Sunday, March 6, 2011

Cult of the Dead



In close relation the myth making and the formation of national identity is the cult of the dead. Holydays are established across the year to commemorate the dead. Starting with the celebration of the Triumph of the Revolution on January 1st a sort of Revolutionary calendar is made of, Roman numbers included. Dates of cult of the dead are July 26th, the day of the assault to Moncada barracks in 1953 and particularly the torture and death of Abel Santamaria. Death of Commander Camilo Cienfuegos, occurred on October 28 of 1959. Death Antonio Benitez and Manuel Ascunce Domenech, heroes of the Alphabetization National Campaign, cowardly assassinated on January 5th and November 26th  of 1961 respectively. And many other death “efemerides”. These deaths have been given mystical rendition in songs and hymns such as the Hymn of Alphabetization and the Song of the Chosen One, thus becoming powerful conveyors of propaganda messages.
The cult of the dead reached absurd highs and perverse connotations with the discovery and relocation of the bones of Che Guevara. Che’s remains were brought from Bolivia and exposed inside a wooden urn at Plaza de la Revolucion.  Much talk has been shed about the authenticity of the bones, but whether authentic or not, million of Cubans parade before them at Plaza de la Revolucion during several days of the year1997, brought in by trucks and buses from work and school places
Year after year on the anniversary of the disappearance of Camilo Cienfuegos, who died on October 28 of 1959 during a flight from Camaguey to Havana, Cuban children around the country march by the coastline to throw flowers in the waters of seas and rivers. Not only children, adults do so too. I remember going from the classroom, together with other hundreds of schoolmates and teachers to join the procession to the waterfront of Havana –malecon- to throw flowers in the sea. And as an adult going from my workplace, each of us a flower in hand, walking across the city on the way to the malecon.
The cult of the dead cut across time and space. Across time a connection is established between past, present and future. The dead of the past enforces the moral obligation to endure a present that would give way to an imagined future for which the dead gave their lives. Not to sacrifice everything for that future would be tantamount to betrayal of the dead. To abandon the promise of socialism and communism would be the recognition that the martyrs and heroes have died in vain. The program of the Revolution and Marxist materialism thus needs to be fulfilled. No matter how many proofs the present can provide about the failure of the principles of Marxist economic politics and socialist doctrine, the future acquires religious status and the dead are it saints.
The blood shed in combat nurtures the soil and becomes the semen of a forged identity. Thousands of Cubans have died in Angola, Nicaragua, Venezuela, Congo, Bolivia, Ethiopia, the blood spread in those countries permits a claim to possession.
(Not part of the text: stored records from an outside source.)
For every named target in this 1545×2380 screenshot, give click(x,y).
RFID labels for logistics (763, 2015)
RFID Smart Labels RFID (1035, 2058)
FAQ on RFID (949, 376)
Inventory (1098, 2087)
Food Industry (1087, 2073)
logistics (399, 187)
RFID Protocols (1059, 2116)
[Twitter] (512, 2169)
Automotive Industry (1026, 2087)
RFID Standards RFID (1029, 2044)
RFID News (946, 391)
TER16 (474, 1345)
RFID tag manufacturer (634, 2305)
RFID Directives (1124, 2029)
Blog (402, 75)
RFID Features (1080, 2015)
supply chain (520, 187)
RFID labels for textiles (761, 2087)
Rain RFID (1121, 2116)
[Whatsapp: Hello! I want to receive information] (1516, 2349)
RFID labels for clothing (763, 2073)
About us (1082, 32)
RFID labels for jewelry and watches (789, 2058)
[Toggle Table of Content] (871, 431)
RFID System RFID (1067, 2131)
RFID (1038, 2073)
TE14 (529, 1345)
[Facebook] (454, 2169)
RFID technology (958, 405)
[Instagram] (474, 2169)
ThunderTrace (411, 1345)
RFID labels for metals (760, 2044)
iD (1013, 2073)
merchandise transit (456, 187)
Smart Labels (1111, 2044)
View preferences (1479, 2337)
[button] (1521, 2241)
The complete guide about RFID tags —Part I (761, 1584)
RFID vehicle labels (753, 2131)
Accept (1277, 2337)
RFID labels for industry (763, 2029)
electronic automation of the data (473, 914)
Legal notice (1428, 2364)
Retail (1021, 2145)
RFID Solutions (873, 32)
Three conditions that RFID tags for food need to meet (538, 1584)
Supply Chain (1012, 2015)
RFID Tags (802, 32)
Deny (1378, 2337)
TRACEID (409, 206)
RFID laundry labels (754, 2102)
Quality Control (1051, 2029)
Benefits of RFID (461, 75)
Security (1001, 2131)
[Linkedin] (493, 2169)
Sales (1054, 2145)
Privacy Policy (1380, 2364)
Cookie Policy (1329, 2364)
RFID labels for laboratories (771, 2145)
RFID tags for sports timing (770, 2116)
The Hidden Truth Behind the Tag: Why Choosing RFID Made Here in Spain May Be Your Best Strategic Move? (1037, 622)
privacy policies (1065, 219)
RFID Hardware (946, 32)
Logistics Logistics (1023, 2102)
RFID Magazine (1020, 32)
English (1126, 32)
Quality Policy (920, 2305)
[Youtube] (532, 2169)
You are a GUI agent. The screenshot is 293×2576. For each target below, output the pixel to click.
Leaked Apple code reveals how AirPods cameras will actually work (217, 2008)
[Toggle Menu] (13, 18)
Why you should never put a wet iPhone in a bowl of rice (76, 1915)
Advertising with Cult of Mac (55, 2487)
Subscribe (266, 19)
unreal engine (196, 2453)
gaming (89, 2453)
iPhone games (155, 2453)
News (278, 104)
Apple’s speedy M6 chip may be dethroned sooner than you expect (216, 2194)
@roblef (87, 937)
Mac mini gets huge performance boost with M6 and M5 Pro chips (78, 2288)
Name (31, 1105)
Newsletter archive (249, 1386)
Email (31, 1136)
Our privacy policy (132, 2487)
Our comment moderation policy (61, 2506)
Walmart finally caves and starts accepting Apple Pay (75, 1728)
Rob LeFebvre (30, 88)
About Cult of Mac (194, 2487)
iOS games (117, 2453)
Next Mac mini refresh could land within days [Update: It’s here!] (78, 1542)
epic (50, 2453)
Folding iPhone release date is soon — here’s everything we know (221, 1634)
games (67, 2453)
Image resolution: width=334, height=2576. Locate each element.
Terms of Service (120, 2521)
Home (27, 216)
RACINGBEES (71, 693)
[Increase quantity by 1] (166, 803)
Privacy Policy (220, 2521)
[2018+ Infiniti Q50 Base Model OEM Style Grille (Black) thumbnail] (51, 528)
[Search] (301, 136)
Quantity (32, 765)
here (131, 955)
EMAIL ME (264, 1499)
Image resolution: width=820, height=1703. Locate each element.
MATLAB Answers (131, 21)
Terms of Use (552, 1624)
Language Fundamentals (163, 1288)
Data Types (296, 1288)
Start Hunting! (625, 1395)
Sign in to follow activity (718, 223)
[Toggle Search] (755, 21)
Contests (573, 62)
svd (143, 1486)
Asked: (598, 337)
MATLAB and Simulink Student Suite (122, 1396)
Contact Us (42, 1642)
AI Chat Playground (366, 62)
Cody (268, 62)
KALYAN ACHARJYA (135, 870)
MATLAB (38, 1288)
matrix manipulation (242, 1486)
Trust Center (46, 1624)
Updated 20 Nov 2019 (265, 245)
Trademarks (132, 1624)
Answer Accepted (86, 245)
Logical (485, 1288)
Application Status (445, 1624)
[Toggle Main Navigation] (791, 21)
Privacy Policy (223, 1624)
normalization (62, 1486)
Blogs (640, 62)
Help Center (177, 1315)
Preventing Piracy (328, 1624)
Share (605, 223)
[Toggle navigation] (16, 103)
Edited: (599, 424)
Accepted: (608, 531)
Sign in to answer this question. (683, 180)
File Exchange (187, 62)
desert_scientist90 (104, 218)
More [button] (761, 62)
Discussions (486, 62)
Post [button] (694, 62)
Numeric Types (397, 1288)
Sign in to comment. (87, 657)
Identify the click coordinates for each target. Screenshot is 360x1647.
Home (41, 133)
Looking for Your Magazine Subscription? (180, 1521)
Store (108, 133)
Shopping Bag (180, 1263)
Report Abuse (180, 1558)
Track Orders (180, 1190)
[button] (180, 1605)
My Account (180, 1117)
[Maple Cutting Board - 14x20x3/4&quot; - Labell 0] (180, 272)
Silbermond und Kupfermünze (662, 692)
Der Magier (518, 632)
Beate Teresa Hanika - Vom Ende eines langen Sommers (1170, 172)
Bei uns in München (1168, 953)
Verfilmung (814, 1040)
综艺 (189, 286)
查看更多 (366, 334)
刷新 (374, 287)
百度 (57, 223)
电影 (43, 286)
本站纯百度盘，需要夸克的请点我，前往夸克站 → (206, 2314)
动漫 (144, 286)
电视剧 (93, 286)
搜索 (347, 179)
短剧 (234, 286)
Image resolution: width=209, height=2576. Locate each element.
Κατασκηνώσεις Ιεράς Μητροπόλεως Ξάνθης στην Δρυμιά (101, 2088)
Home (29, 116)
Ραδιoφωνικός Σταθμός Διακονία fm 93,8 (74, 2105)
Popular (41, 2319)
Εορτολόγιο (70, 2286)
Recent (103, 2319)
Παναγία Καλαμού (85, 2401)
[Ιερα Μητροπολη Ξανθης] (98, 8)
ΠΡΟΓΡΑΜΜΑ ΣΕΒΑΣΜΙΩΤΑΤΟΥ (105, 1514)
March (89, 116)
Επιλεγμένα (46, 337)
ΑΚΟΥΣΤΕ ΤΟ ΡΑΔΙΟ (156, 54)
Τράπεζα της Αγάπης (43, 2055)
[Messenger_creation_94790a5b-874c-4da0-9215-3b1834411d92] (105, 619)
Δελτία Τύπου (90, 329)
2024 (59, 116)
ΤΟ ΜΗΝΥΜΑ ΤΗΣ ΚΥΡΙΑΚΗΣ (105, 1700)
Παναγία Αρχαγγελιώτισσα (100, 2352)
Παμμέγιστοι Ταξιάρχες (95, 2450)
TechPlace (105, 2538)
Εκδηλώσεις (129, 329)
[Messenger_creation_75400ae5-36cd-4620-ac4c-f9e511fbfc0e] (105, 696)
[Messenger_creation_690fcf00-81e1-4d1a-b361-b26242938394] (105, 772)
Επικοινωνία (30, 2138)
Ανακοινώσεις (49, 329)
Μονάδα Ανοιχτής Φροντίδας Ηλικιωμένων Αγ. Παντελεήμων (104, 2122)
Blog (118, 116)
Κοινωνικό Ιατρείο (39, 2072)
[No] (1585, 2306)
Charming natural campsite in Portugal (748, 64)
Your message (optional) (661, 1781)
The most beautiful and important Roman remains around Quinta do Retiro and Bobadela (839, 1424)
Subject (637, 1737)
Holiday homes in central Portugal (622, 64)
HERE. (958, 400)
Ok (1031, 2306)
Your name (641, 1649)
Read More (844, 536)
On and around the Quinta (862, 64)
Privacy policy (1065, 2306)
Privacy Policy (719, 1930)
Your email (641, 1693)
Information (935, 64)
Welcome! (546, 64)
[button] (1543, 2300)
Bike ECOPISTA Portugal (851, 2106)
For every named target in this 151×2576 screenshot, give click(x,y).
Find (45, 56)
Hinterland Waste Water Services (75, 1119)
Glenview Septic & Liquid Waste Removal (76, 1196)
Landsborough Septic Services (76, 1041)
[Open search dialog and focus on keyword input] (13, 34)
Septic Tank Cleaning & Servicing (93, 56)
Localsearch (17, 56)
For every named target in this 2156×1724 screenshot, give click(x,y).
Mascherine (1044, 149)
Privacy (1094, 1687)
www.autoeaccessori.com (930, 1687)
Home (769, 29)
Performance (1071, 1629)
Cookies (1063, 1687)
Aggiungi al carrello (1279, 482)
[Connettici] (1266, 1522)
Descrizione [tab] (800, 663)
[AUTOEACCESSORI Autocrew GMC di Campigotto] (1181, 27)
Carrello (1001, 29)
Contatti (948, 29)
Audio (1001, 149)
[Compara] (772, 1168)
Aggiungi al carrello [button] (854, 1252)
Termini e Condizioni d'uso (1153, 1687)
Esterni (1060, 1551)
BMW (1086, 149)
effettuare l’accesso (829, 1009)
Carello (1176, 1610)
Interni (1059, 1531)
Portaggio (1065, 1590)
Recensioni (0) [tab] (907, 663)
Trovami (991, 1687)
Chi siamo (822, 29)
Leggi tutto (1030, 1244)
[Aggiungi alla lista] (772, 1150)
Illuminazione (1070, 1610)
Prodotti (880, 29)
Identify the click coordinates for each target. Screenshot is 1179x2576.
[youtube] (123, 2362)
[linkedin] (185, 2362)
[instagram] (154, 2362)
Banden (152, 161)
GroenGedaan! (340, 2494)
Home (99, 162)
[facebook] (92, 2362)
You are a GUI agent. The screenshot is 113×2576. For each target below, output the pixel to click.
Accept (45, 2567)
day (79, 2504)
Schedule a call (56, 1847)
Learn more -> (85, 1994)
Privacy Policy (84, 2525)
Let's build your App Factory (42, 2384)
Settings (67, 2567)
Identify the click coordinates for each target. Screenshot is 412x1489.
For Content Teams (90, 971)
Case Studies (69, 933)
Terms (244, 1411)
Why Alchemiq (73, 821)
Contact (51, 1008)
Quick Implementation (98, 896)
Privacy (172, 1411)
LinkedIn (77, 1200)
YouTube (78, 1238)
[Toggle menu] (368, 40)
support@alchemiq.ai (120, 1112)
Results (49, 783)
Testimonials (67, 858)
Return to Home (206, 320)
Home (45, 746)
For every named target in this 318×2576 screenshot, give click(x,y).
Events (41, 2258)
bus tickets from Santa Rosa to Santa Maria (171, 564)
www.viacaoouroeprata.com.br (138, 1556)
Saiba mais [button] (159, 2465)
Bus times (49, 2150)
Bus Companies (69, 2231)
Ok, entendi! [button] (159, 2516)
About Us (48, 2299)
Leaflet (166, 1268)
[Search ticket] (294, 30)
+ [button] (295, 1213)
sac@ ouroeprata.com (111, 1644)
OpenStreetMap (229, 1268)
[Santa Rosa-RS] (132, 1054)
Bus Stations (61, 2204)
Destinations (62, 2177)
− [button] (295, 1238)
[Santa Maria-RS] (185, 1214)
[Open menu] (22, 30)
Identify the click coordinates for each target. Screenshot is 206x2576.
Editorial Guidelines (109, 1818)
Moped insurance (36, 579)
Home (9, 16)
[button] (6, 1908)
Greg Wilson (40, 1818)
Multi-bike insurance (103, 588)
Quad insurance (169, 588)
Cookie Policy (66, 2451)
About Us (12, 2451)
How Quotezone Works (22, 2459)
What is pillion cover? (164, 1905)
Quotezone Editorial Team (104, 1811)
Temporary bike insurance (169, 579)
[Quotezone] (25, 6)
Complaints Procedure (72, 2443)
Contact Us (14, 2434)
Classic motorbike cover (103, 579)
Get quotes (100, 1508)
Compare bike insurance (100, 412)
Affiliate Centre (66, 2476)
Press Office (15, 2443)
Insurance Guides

A spiritual connection is established between the buried corpse and the minerals that covers and surrounds it, the plants that feed upon its remains and the animals that roam and eat these plants. Home and country is where you are buried, therefore Hugo Chavez doesn’t have any problems when he publicly recognizes that as of April 16 of 2010, out of a total of 35,000 Cuban doctors, nurses and teachers, 69 doctors have died in Venezuela. These deaths are compensated by deliverance of 100,000 barrels of oil and derivatives daily to Cuba, thus confirming the connection between blood and soil and the forging of identity by their mix.